There is a general problem about licensing a person to perform a potentially dangerous act. Driver's licenses, among others, tend to be valid indefinitely, with very few restrictions. The person who performed well at age twenty at a driver's test is, for all intents and purposes, presumed to have his youthful driving abilities intact at age ninety.

If this is a problem in dotty drivers, so much more in dotty doctors. They can do a great deal of harm, but, unlike Supreme Court Justices, their cases do not enjoy great notoriety. In December of 2007 I reported on the famous inter-war German Doctor Ferdinand Sauerbruch whose great prestige among his peers as a young man prevented the German medical establishment from coping with his senility when he continued to practice, and endanger his patients, as an old man. While the aged Justice Thurgood Marshall didn't know who was appellant and who was respondent, the aged Doctor Sauerbruch didn't know, in the operating room, which organ needed surgery. Since then, my family has had a number of sad experiences with dotty doctors, some of which endangered the health and even the life of the patient.

No physician should be allowed to practice (other than, perhaps, in a consultative capacity) at an age at which a substantial number of persons have been found to be impaired in their judgment.

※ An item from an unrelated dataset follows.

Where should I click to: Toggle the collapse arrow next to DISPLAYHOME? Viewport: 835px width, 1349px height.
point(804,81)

The self-policing by the profession, through voluntary referrals, etc., seems to have fallen far short of preventing substantial abuses. I think that the unlimited license to practice should expire at a reasonable age, say seventy, with perhaps some limited privileges allowed after that.

The Universities

Dotty professors are less conspicuous in the harm they do than their fellow-dotties behind the wheel, on the bench, or in the operating room. But even consider the not-dotty over-70's, do we really need so many elderly gentlemen teaching the students of today from a perspective, largely, of their own graduate studies in the 1950's ?

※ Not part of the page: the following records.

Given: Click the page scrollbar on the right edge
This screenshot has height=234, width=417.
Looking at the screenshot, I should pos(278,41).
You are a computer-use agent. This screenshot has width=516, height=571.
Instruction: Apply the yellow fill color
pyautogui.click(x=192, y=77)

Some six years ago history professor Henry Huttenbach of City College in New York was seventy-three years old, and he explained for the Chronicle of Higher Education why he does not at all feel like retiring:

As long as one has something vital to contribute -- half a century of classroom experience, decades of research still filled with unexpressed ideas in as yet unwritten articles and books -- why stop? Why abandon the satisfaction of the daily give-and-takes with students and colleagues? For golf? For Florida? For full-time grandchildren-sitting?

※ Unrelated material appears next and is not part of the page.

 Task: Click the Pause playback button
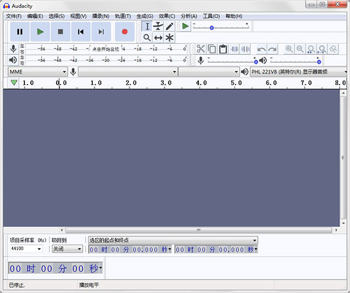(20, 32)
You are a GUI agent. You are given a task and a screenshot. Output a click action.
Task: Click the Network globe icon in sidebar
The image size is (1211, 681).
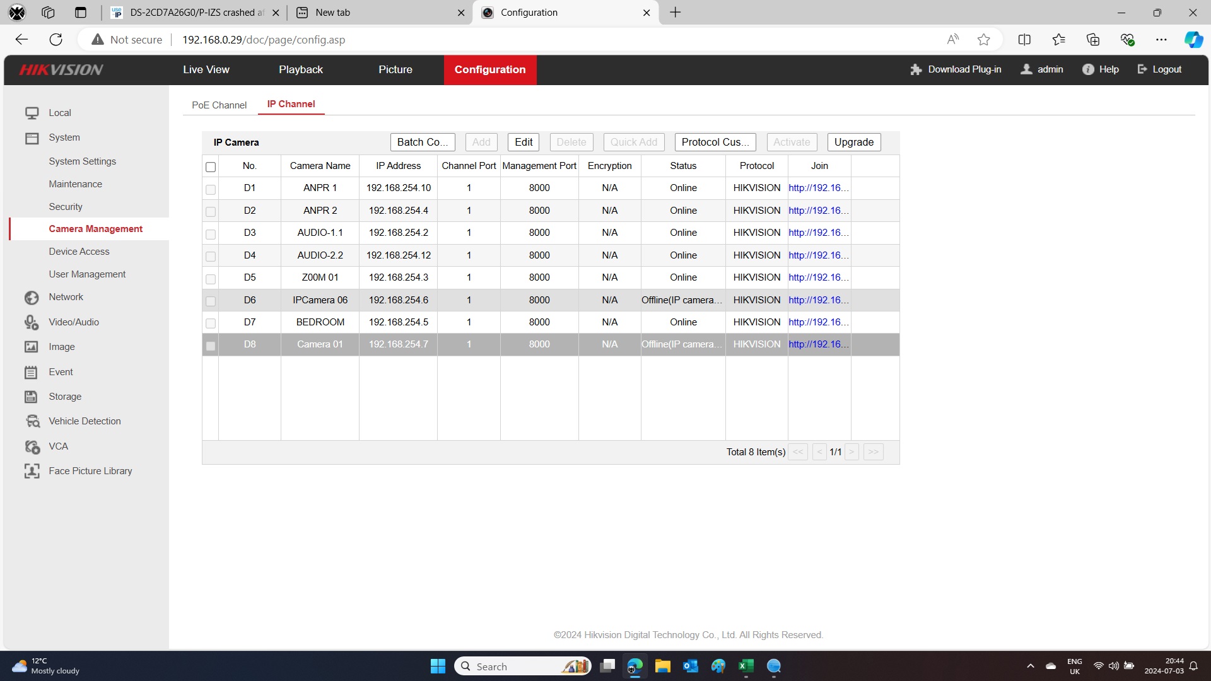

And frankly, he also says, the money is better if you don't retire. He does not mention any need for new blood in the academy. Nor does he mention any new facts, or insights, or techniques that the graduate schools of today may have to offer to younger scholars that were not available in his graduate training. Nor the fact that, with his full professor's salary, his college could hire more of these younger people. But, by all means, read what he himself has to say by clicking here.

Where is the burden of proof ?

The argument against mandatory retirement is often phrased roughly as follows: If a person attains a certain chronological age, say sixty-five or seventy, or whatever, that fact alone does not prove that he is no longer competent to perform in his profession. He or she should be allowed to continue unless he is proven incompetent.

My argument is the opposite. Given the fact that society has a strong interest in competent judges, doctors, professors, etc., and given the fact that a substantial number among the aged suffer from at least some degree of mental diminution, the burden of proof should be on the elderly individual to prove his continuing capacity. If the eighty-year old physician can pass the equivalent of his specialty board once again, and can prove his mental competence, by all means, be my guest, keep practicing. But for all the others, for all those elderly doctors and judges and professors, etc., unwilling or unable to pass the tests that their younger colleagues need to pass, I say, please, it's time to move over, to make room for the young, to protect the patients and the litigants and the students.